While COVID-19 manifests predominantly as a respiratory illness, numerous accounts and preliminary research studies connect the virus to multiple neurological conditions, including headache, stroke, cognitive loss, anosmia (loss of smell) and ageusia (loss of taste). This body of evidence demonstrating the virus’s impact on the nervous system continues to grow, most recently with research in Brain linking COVID-19 to delirium, brain inflammation, stroke and nerve damage. However, experts caution that it could require years of study to fully understand the long-term effects of these symptoms.
“It’s becoming alarmingly clear just how much we still do not understand about COVID-19 and how our testing regimen needs to improve in accuracy and precision,” said Kevin Hrusovsky, Chairman, Chief Executive Officer and President, Quanterix and Founder, Powering Precision Health (PPH). “Harnessing the power of biomarkers to shed light on these scientific mysteries and improve testing precision is the collective missions at Quanterix and PPH. We’re compelled to work closely with researchers across our global syndicate to apply our breadth of expertise and technologies – as generated by hundreds of studies across Alzheimer’s disease, Parkinson’s disease, Multiple Sclerosis (MS) and other neurological conditions – to understanding the short and long-term neurological impacts of COVID-19. This study represents a significant step toward this goal because it provides novel data on the virus’s neuro-axonal impact and validates a key means of studying it through sNfL, which will be critical to public health in the years ahead.”
Conducted by a team of researchers from the University Children’s Hospital Regensburg (KUNO) and the University Hospital Basel in Switzerland, the study analyzed a cohort of 100 healthcare workers without known co-morbidities, composed of 84 females and 16 males, following a COVID-19 outbreak at a major hospital in Germany. Subjects were stratified by infection status and age, and their sNfL concentrations were measured approximately 23 days after disease onset and again approximately 35 days later using the Simoa NF-light kit on the Simoa HD-X Analyzer. Notably, all positive patients reported mild-to-moderate symptoms with recovery within one-to-three weeks and showed no or only minor neurological symptoms.
Results revealed that COVID-19 status was significantly associated with sNfL when controlling for age and gender. In patients with two sNfL measurements, sNfL levels were highly correlated. As NfL is a well-established marker for neuronal damage, elevated levels in serum suggest acute or chronic neuro-axonal damage as a result of COVID-19, even in mild or moderate forms.
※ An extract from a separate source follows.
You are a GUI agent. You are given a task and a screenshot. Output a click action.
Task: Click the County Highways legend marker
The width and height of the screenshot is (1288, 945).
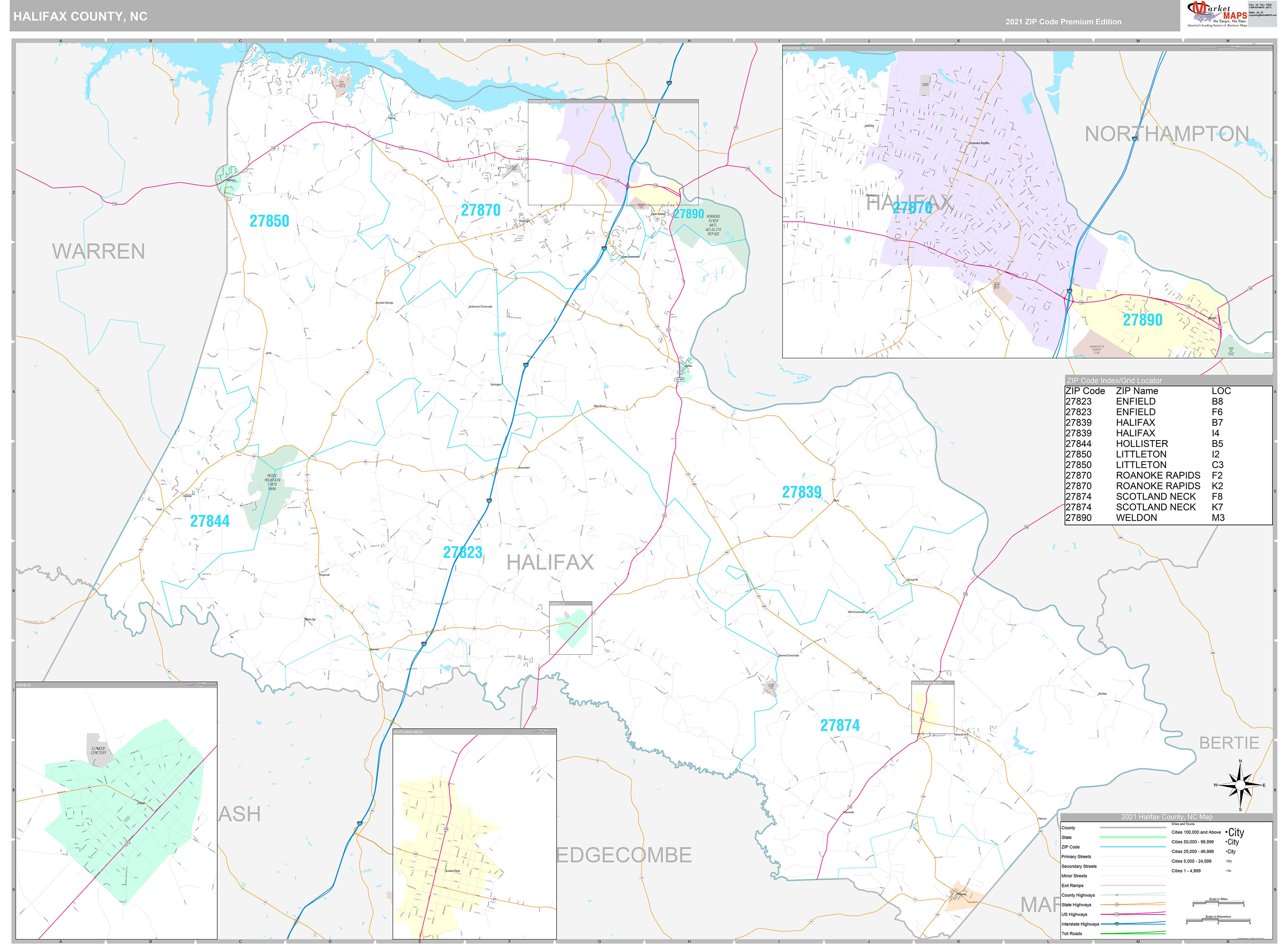pyautogui.click(x=1117, y=895)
“We’re proud to share this paper with the scientific community at-large, as we believe it offers important insight into neurological ramifications among a cohort that represents the vast majority of COVID-19 cases,” said Jens Kuhle, MD, professor at University of Basel and a lead researcher on the study. “Preliminary research conducted early on in the pandemic mainly assessed hospitalized, and therefore, the most severe patients’ neurological response. In contrast, our study evaluated the virus’s neuron-destructive capabilities in instances where patients experienced mild to no symptoms and had no known co-morbidities that could exacerbate neurological declines. The ability to not only see but also accurately quantify NfL through an easily administered blood test using the ultra-sensitive Simoa platform was instrumental to the success of this project, and we believe it will also be important to the feasibility of long-term studies.”
“It’s incredible to see members of the PPH network continuing to bring seminal research to light,” continued Hrusovsky. “This information is indispensable as we face a resurgence of the virus and medical supply shortages in numerous cities across the globe. Looking ahead, the ability to see indicators of COVID-19’s effects in blood creates the potential for regular screenings at clinics or via homecare sampling to validate these and other important findings on a larger scale. Expanding research through those pathways will also be vital to guiding therapeutic development, assessing the efficacy of vaccines and informing patient care decisions as we continue to learn more about the virus.”
The PPH network is working to solidify several important forums over the coming months that will encompass multiple therapeutic areas including COVID-19, neurology, public health policy and their intriguing intersection.